Exercise objective: For the word "computer", count the lines of the data that include it and give only the total.
▼
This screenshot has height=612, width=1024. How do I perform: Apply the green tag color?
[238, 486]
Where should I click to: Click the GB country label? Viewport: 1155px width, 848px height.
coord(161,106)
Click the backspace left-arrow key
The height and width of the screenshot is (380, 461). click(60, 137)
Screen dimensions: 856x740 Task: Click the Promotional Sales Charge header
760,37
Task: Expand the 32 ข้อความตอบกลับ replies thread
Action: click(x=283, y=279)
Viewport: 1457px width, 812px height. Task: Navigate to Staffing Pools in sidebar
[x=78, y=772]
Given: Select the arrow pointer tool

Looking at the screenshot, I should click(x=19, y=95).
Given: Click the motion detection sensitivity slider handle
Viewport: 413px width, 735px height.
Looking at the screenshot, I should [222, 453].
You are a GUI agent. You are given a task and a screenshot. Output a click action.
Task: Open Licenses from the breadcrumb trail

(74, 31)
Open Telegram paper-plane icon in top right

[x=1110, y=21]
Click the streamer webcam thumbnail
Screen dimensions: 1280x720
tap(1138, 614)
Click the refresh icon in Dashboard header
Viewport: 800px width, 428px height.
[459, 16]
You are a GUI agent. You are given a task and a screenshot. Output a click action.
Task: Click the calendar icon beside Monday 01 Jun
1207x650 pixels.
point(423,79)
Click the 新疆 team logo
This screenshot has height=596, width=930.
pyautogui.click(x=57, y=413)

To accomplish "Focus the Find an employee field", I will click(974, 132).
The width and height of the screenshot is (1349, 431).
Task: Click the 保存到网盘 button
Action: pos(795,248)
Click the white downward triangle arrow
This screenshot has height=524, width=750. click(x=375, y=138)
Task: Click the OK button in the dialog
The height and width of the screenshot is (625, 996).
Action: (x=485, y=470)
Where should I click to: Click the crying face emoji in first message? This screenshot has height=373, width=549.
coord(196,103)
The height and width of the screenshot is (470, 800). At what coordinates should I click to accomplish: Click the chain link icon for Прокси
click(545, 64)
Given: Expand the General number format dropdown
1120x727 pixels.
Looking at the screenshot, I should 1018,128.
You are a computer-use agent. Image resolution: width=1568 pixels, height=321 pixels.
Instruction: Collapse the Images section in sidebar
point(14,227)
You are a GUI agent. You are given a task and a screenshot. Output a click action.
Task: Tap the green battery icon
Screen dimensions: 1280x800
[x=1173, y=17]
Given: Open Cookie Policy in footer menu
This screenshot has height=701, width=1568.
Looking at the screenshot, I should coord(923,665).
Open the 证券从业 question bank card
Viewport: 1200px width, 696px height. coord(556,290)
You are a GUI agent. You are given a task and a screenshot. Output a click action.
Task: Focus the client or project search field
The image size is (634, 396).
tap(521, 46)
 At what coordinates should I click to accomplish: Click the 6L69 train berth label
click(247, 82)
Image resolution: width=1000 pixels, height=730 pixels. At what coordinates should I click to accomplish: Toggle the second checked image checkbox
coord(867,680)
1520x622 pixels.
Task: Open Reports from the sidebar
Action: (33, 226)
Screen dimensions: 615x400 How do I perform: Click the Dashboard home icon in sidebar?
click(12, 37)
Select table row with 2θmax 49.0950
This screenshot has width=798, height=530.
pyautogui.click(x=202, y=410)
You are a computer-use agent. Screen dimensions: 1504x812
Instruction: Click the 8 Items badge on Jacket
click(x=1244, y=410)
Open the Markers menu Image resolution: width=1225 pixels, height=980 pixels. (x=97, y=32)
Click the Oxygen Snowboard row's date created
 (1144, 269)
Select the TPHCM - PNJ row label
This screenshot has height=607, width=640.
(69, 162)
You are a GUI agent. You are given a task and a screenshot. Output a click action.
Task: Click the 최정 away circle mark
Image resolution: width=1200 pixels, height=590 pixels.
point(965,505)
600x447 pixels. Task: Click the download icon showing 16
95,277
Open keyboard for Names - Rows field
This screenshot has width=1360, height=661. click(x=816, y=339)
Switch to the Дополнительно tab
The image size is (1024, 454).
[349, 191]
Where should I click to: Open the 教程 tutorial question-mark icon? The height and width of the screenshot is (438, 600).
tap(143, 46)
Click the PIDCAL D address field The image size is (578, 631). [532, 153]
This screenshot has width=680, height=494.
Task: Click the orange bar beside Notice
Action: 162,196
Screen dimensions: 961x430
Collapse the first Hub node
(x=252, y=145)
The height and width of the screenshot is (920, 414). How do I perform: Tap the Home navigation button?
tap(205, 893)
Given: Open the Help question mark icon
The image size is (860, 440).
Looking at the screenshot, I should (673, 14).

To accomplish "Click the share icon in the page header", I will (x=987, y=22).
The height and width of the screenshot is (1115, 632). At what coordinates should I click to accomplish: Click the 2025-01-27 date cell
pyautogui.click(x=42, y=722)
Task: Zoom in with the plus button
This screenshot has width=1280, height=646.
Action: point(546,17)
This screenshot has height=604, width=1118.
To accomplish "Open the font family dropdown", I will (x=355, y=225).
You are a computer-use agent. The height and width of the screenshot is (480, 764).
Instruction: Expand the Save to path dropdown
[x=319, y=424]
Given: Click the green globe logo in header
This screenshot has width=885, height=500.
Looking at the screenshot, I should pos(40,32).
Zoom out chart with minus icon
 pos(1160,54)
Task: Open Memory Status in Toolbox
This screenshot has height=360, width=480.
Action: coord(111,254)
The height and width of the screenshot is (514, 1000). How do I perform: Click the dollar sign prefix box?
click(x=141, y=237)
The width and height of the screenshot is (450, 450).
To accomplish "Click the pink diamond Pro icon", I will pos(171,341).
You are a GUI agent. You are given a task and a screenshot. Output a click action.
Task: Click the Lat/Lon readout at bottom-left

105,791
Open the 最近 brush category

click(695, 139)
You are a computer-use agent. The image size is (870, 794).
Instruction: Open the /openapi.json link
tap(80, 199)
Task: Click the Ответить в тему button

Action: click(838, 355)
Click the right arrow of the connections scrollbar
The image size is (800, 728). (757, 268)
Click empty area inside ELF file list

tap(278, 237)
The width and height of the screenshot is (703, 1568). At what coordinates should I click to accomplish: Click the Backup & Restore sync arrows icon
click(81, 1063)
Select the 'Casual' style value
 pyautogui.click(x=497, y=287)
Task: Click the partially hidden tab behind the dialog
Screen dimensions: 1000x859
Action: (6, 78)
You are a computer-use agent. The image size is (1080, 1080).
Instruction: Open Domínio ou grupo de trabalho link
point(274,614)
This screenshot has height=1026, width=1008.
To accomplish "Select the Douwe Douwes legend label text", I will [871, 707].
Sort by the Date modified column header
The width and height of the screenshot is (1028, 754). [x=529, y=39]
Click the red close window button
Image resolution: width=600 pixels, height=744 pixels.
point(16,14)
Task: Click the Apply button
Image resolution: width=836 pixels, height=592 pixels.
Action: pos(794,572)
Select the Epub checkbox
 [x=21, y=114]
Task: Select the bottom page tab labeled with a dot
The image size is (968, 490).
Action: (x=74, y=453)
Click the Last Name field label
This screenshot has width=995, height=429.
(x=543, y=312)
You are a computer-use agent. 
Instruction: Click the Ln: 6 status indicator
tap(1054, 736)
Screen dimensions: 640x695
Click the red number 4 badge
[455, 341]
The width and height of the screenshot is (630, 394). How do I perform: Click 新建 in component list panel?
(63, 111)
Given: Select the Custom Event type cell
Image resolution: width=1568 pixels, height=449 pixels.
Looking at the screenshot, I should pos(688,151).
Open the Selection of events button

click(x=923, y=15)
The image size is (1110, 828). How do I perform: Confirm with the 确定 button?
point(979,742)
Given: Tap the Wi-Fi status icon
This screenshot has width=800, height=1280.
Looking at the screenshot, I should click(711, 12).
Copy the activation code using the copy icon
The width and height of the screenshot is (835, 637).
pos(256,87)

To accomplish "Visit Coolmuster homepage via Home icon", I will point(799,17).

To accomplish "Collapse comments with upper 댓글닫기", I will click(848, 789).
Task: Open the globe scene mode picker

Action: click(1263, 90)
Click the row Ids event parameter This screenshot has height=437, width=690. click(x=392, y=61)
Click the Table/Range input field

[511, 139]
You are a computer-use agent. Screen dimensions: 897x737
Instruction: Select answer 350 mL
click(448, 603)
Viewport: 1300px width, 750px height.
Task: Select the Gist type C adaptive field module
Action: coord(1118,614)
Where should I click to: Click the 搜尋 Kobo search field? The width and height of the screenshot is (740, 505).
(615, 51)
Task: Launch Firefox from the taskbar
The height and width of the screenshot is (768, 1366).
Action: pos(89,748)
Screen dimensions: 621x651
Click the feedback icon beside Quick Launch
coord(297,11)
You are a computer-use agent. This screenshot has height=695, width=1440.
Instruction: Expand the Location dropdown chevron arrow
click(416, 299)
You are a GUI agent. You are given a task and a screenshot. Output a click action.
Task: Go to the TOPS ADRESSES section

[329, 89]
▲
Response area: 8